Reproduce exactly the line containing "This screenshot has height=119, width=169." and each line after it until the listing ends, leaving pictures out.

- _DATA TO EXAMINE_
++++
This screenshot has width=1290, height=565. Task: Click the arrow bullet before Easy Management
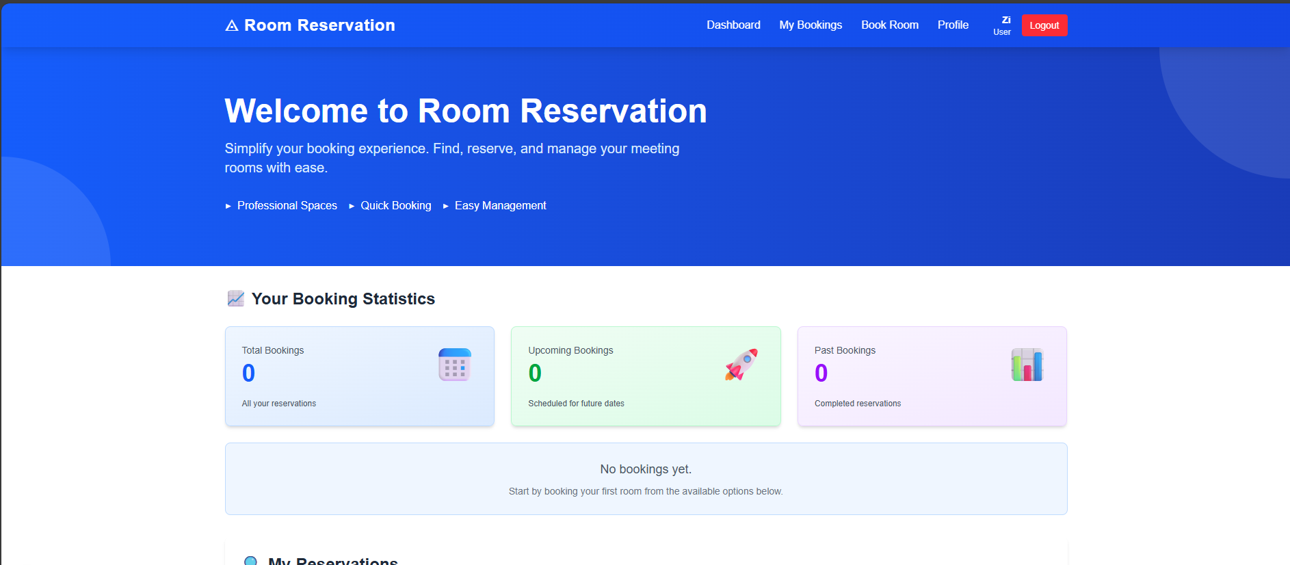[446, 206]
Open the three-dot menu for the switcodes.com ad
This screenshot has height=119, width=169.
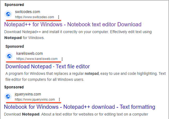pyautogui.click(x=59, y=17)
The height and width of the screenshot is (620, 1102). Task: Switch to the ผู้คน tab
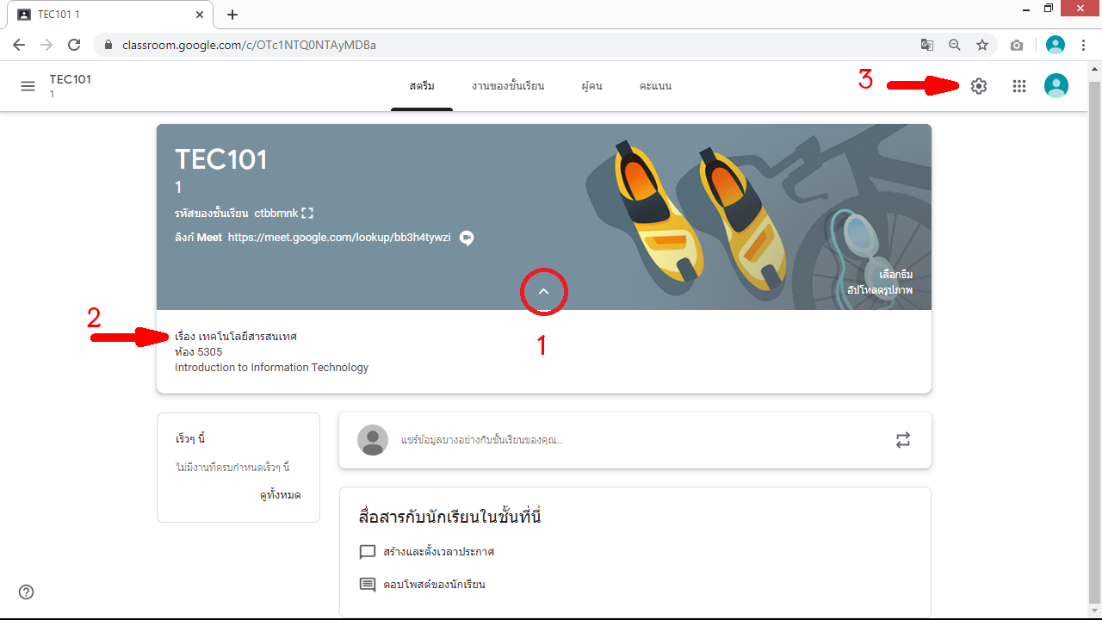(x=591, y=86)
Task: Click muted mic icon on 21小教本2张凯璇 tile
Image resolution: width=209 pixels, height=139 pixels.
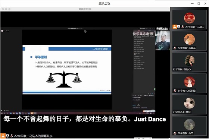Action: (175, 91)
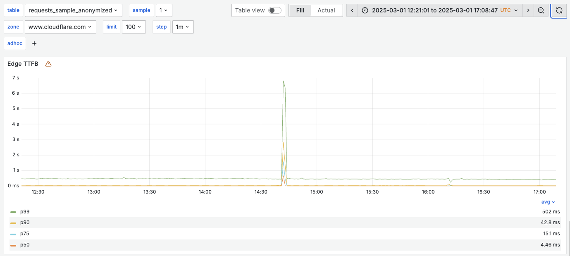Viewport: 570px width, 256px height.
Task: Toggle the p90 series in legend
Action: (x=25, y=223)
++++
- _OUTPUT_
This screenshot has height=119, width=169.
pyautogui.click(x=59, y=17)
The height and width of the screenshot is (620, 1102). Task: Switch to the ผู้คน tab
(x=591, y=86)
Task: Click muted mic icon on 21小教本2张凯璇 tile
Image resolution: width=209 pixels, height=139 pixels.
Action: (175, 91)
Viewport: 570px width, 256px height.
Task: Toggle the p90 series in legend
Action: (x=25, y=223)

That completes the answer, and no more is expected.